Texte d'étude.
>>

La société Floa produit l'offre de contrat de " crédit renouvelable " émise le 6 juin 2019 au nom de M. [X] [N], né le [Date naissance 3] 1986 à [Localité 10], dont l'adresse est [Adresse 2], d'un montant de maximum de 6.000 euros. Le document mentionne en dernière page " contrat signé électroniquement ". Il porte un n° de dossier : 1680505.
La simple mention " contrat signé électroniquement " ne permet pas de rattacher la signature au contrat de crédit, en l'absence d'autres indications et garanties sur son identité. La signature dont elle se prévaut est donc une signature électronique simple. Il en résulte que cette signature ne bénéficie pas d'une présomption de fiabilité et que celui qui entend s'en prévaloir doit rapporter la preuve de cette fiabilité.
Aux termes de l'article 1367 précité, cette preuve est rapportée dès lors que :
-l'identité du signataire a pu être vérifiée,
-la fiabilité du processus de signature électronique est démontrée.
Afin de prouver la fiabilité de la signature électronique de M. [N], la SA Floa présente un fichier de preuve Protect&Sign par lequel la société DocuSign, en sa qualité de prestataire de service de certification électronique, atteste du consentement de M. [N] qui a apposé sa signature électronique :
" [X] [N] ([Courriel 8]) a signé le 6 juin 2019 17 :41 :21 CEST-référence de la transaction associée [XXXXXXXXXX04] "
" Document finalisé le 6 juin 2019 17 :41 :21 CEST suite à la signature effectuée par le signataire dénommé [X] [N] "
" Document finalisé le 11 juin 2019 07 :03 :43 CEST sans ajout de signature ".

<<

Explorer le texte.
- 1) Dans l'extrait sur la signature électronique, relevez toutes les expressions placées entre guillemets, en ne citant qu'une fois celles qui se répètent.
- 2) Recopiez le passage de l'extrait compris entre "Aux termes de" et "électronique est démontrée.", ces deux bornes incluses.
Les enregistrements ci-après forment un matériau indépendant de l'extrait.

Données extraites.

>>

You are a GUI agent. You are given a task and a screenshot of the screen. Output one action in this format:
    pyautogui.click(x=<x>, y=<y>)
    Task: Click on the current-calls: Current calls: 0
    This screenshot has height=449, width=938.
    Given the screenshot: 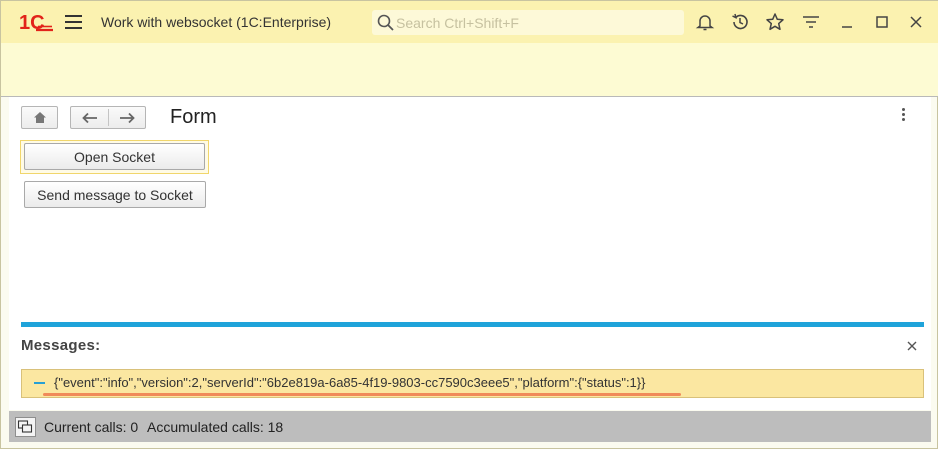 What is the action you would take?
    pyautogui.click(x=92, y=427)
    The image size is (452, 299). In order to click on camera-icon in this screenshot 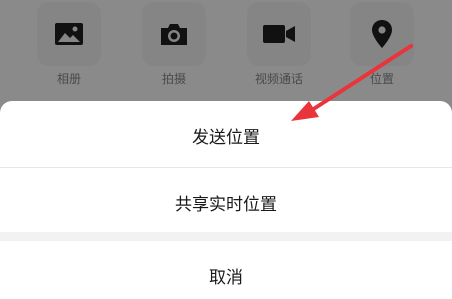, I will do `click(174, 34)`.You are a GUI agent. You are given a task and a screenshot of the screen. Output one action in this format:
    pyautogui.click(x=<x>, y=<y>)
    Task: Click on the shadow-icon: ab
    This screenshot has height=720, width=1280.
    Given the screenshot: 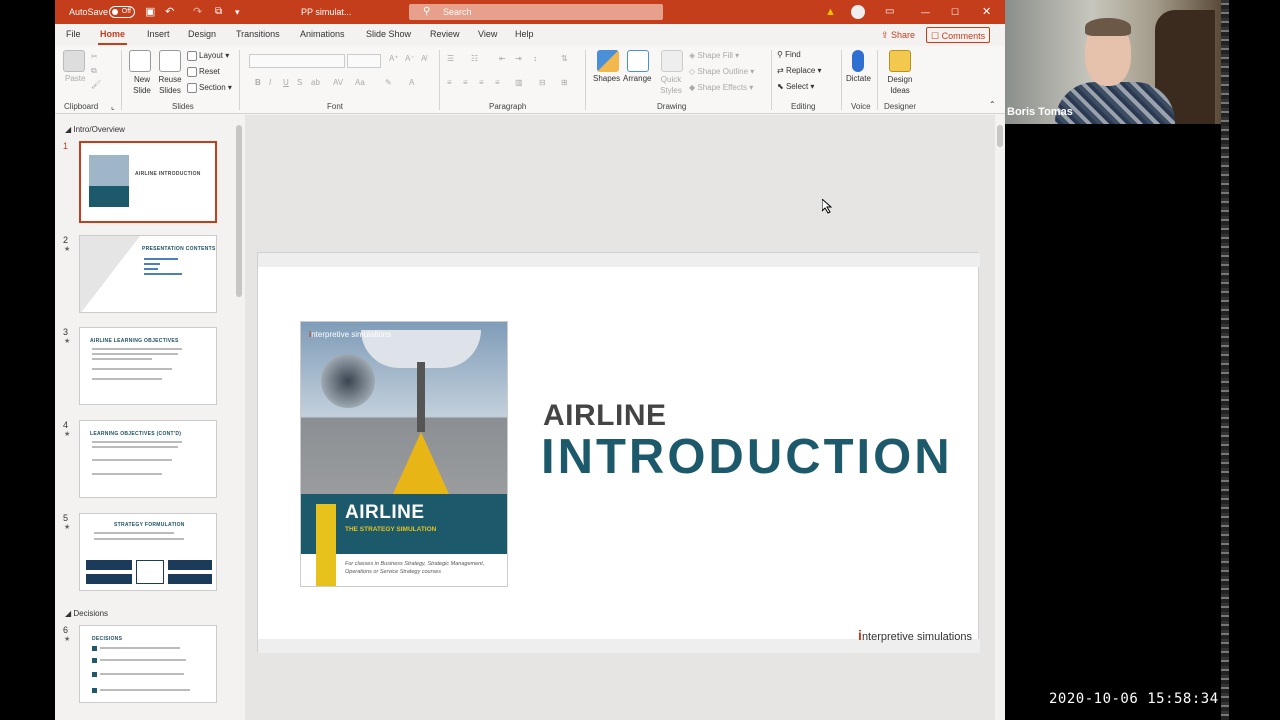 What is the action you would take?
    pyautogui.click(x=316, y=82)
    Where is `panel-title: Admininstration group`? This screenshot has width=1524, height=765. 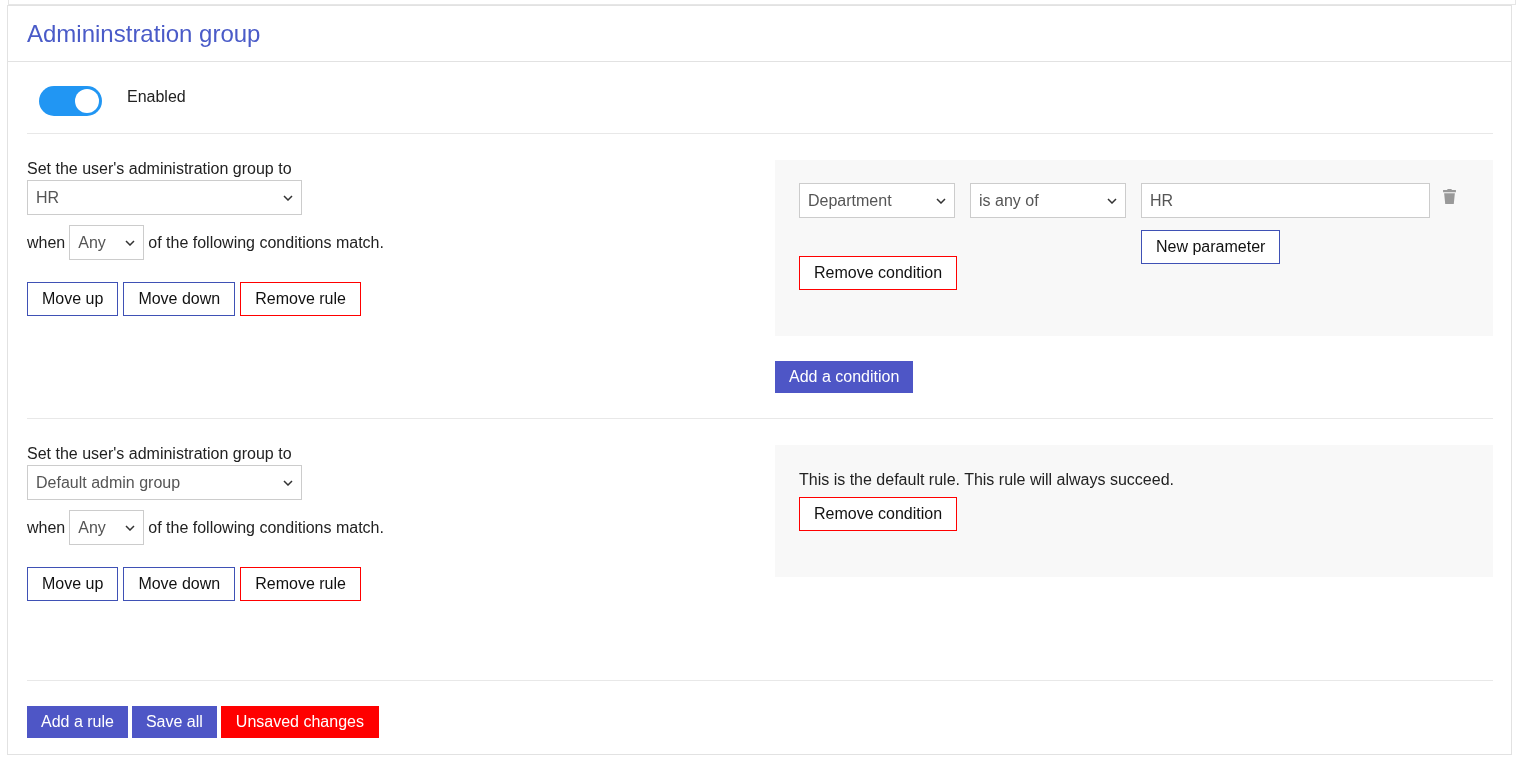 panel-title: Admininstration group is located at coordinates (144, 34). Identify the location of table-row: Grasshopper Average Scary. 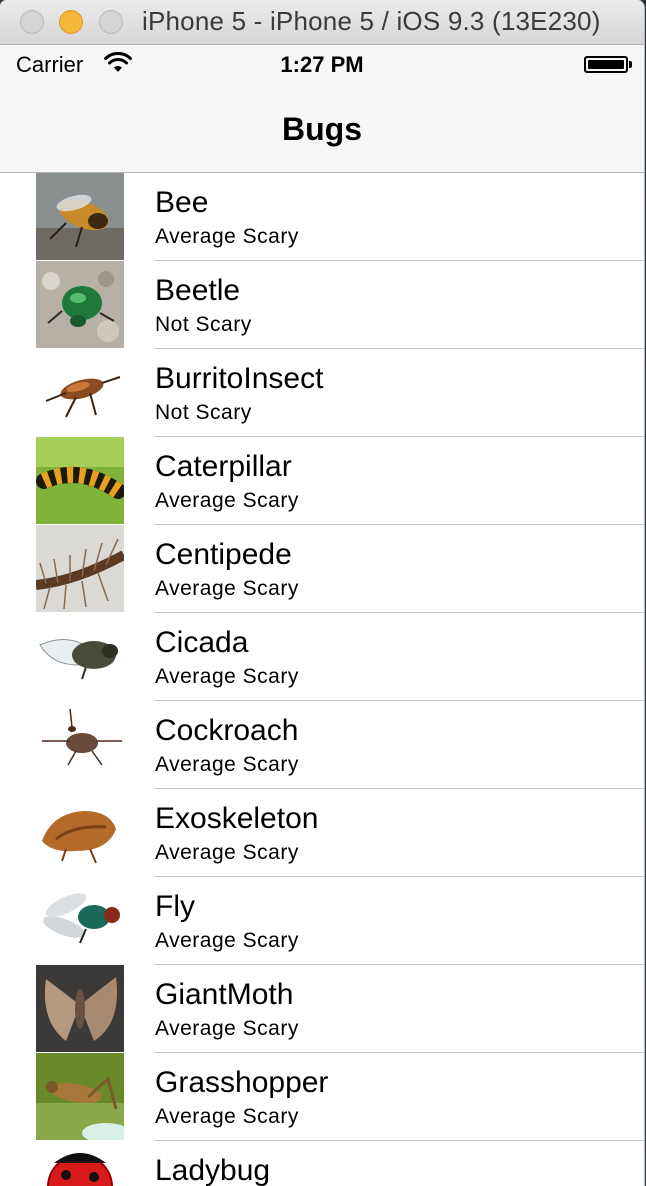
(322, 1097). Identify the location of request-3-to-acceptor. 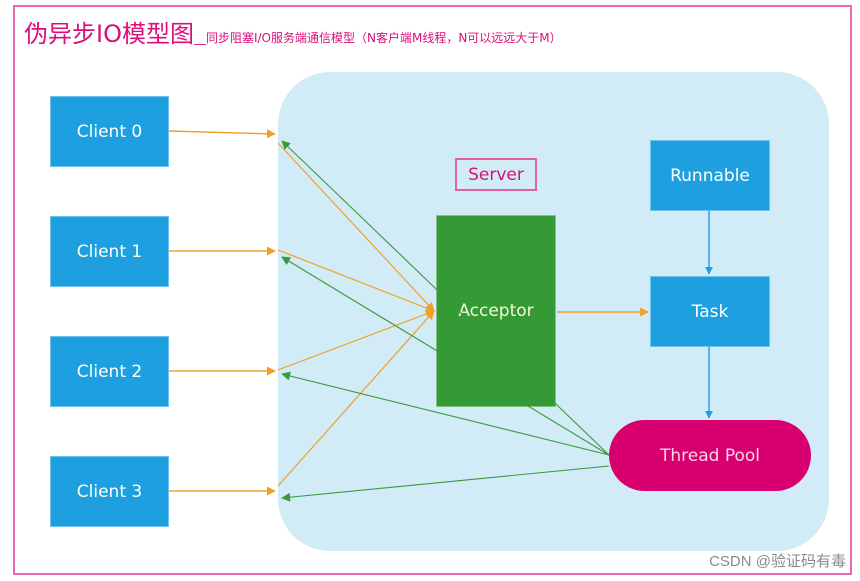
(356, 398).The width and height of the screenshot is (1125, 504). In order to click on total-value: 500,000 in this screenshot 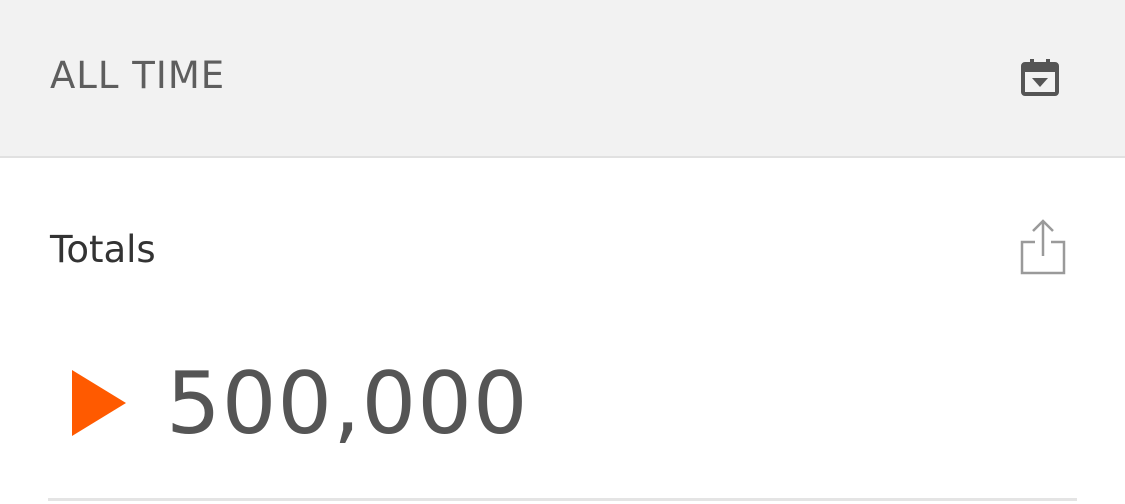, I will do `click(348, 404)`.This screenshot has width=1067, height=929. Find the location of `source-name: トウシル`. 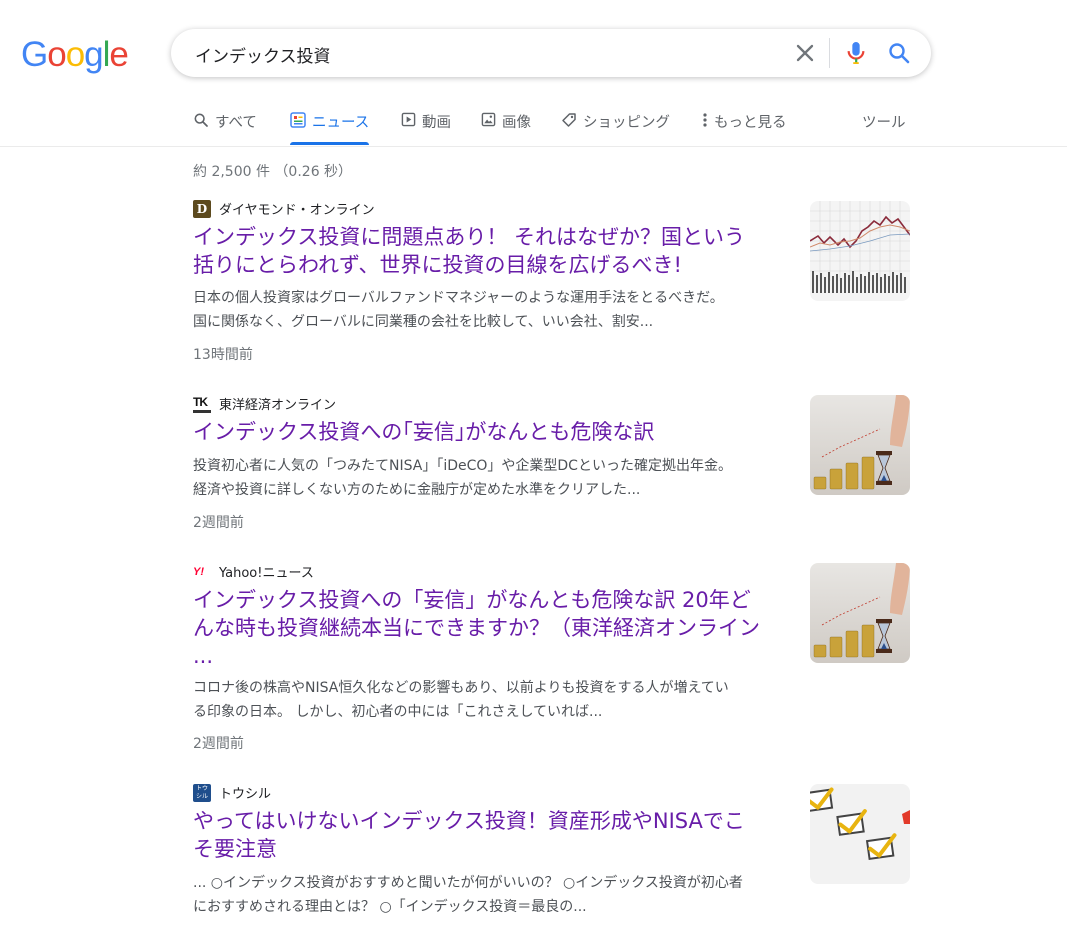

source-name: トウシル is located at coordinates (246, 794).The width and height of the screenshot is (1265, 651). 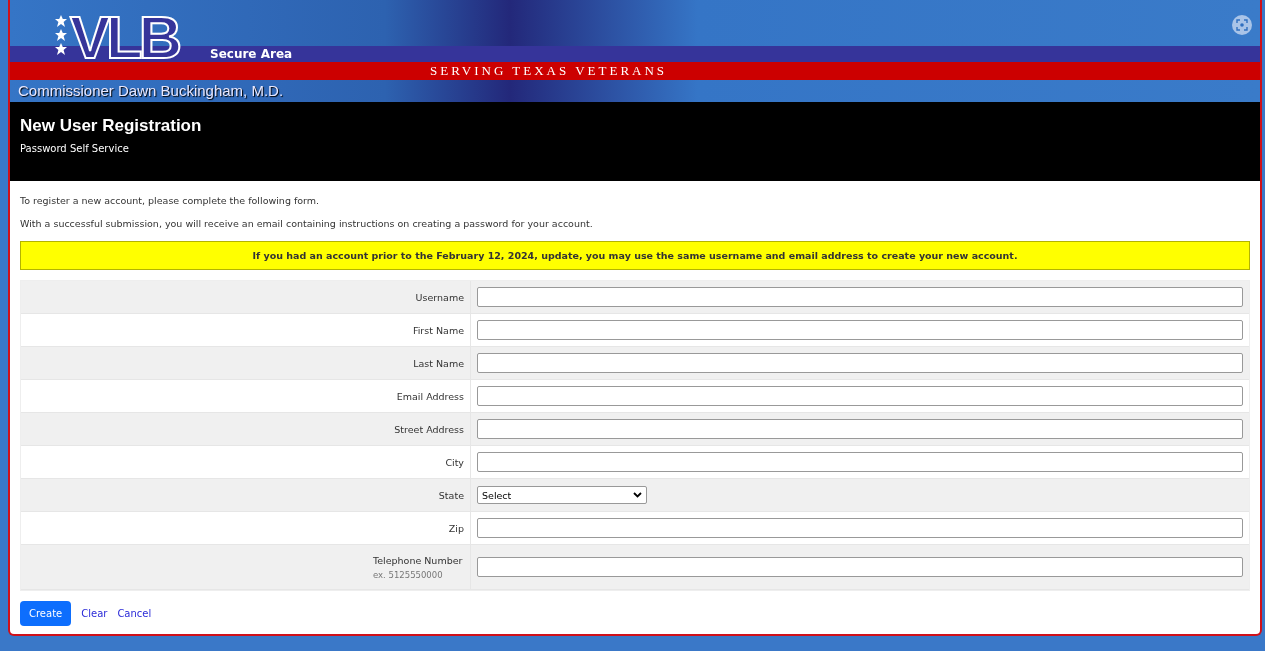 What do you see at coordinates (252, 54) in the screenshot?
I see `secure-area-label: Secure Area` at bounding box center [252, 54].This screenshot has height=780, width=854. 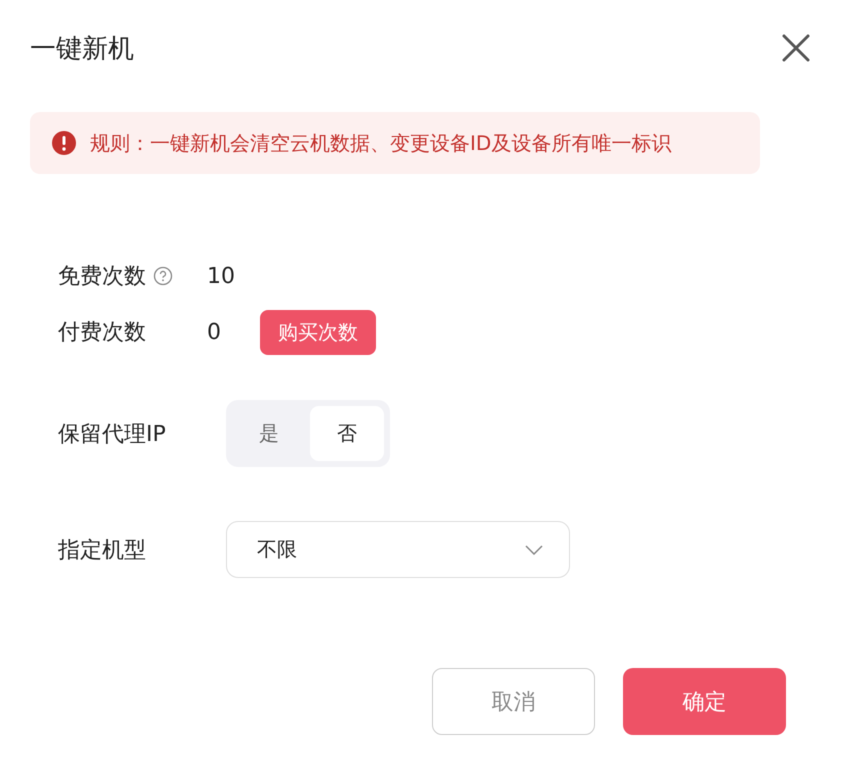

<<

Corrigé des exercices.
- 1)
- crédit renouvelable
- contrat signé électroniquement
- [X] [N] ([Courriel 8]) a signé le 6 juin 2019 17 :41 :21 CEST-référence de la transaction associée [XXXXXXXXXX04]
- Document finalisé le 6 juin 2019 17 :41 :21 CEST suite à la signature effectuée par le signataire dénommé [X] [N]
- Document finalisé le 11 juin 2019 07 :03 :43 CEST sans ajout de signature

- 2)
Aux termes de l'article 1367 précité, cette preuve est rapportée dès lors que :
-l'identité du signataire a pu être vérifiée,
-la fiabilité du processus de signature électronique est démontrée.